In what is being hailed as a landmark decision by environmentalists, the Prime Minister's Office (PMO) has directed the Union Ministry of Environment and Forests (MoEF) to draft a legislation to save the Ganga and keep it free flowing.

The PMO has asked MoEF to form an inter-ministerial committee, headed by the environment secretary, and finalise its members as soon as possible. The members of the committee, with its secretariat as National Mission for Clean Ganga (NMCG), would be finalised by Friday, according to ministry sources.

“We had been asking for a central legislation for conservation of the national river Ganga for a long time. Unlike India, the major rivers elsewhere had legislation enacted by their respective countries for their protection and conservation,” said Rajendra Singh, former member of the National Ganga River Basin Authority (NGRBA).

The Ottawa river in Canada, the Hudson river in the US, the Thames river in the UK and the Brisbane river in Australia, all have legislation to protect them. But India has no such legislation to protect its rivers, he said.

Draft legislation proposed by NGBRA members

Singh said that on February 9, 2012, a few non-governmental members of NGBRA had submitted a draft of National River Ganga (Conservation and Management) Act, to the prime minister and had also given a copy of the draft to the erstwhile environment minister Jayanti Natarajan. The draft was formulated by Singh, Ravi Chopra, Virbhadra Mishra and R H Siddiqi.

The draft Bill said that water from various sewage treatement plants (STPs) and effluent treatment plants (ETPs) should not flow into the Ganga and that the treated water should be used for horticulture and industrial purposes only. It also mooted that the blue, green and red category land on the river bed should be used only for purposes related to river conservation and that these areas should be “zero mining” zones. The most important provision in the bill was to maintain the environment and ecological flow of the river Ganga. The three members later resigned from the NGRBA in September 2013  to protest against the failure of the government to take concrete steps to save the Ganga.

“Perhaps, the prime minister has now decided to look at the draft. It is indeed a positive step towards protecting the Ganga,” said Singh, adding that till date about Rs 1,500 crore has been wasted on various phases of Ganga Action Plan which proved a failure.

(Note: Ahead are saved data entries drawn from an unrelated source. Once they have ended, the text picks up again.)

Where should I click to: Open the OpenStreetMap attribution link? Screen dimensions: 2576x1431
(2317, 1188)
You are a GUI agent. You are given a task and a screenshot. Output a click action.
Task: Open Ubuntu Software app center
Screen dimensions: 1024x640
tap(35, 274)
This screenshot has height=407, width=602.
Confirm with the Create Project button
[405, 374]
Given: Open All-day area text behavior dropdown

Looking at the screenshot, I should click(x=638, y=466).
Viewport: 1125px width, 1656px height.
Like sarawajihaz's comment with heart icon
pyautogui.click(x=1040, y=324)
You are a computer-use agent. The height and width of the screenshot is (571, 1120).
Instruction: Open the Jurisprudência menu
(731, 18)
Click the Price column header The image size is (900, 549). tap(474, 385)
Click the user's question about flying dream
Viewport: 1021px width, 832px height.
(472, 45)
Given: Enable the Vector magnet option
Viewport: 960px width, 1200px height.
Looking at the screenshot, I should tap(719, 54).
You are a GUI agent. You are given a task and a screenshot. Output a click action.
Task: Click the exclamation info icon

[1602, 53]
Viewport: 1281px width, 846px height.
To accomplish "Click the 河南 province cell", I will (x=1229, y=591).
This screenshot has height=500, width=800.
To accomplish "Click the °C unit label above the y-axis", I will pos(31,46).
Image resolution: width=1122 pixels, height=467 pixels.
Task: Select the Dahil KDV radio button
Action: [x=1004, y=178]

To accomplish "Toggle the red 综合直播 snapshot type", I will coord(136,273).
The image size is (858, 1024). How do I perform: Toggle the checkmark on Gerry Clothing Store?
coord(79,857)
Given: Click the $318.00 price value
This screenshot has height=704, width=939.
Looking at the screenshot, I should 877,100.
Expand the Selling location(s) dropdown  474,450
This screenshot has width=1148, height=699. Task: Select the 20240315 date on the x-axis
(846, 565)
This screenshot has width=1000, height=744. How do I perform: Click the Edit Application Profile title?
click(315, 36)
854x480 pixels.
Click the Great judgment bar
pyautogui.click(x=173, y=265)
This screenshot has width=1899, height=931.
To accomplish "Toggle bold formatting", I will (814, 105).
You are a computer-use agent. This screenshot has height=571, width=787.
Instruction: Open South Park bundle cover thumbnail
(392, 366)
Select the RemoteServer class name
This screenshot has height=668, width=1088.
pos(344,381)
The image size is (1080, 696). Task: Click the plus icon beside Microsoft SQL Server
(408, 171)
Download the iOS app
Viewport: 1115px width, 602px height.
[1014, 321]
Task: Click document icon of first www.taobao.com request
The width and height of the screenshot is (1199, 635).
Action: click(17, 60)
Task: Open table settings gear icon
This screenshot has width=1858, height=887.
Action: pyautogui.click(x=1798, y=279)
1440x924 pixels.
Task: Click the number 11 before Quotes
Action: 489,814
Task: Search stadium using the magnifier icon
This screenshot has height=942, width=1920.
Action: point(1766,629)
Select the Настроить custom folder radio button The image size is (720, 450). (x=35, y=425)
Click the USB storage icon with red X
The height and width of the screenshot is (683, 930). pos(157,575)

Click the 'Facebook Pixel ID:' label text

The prime minister’s office also directed MoEF to consider creating a separate fund called the Ganga River Basin Management Fund.

“We have suggestions from various quarters. Former NGBRA members had given their suggestions; a consortium of Indian Institutes of Technology (IITs) also had their own set of recommendations. It is too early to comment on what is going to be there in the Bill,” said a senior official of the ministry who did not wish to be quoted.
 

Green tribunal orders inspection of polluting industry
 
The National Green Tribunal (NGT) on Wednesday directed the member-secretaries of the Central Pollution Control Board (CPCB) and the Uttar Pradesh Pollution Control Board (UPPCB) to inspect M/s Simbhaoli Sugars Ltd and distillery and state whether it is causing pollution in Ganga.

NGT pointed out disparity in the submission made by the CPCB and UPPCB on whether such industries are causing pollution in river Ganga or not. While UPPCB stated in the court that these industries are 'zero-discharge' in nature, CPCB found in an inspection that these units do not adhere to pollution control norms.

NGT also pulled up UPPCB for failing to state when they had made the inspections and what they have found during the inspections. “We would have initiated appropriate proceedings against these officers at this stage but in the interest of justice we provide them an opportunity to file comprehensive affidavit,” the bench said.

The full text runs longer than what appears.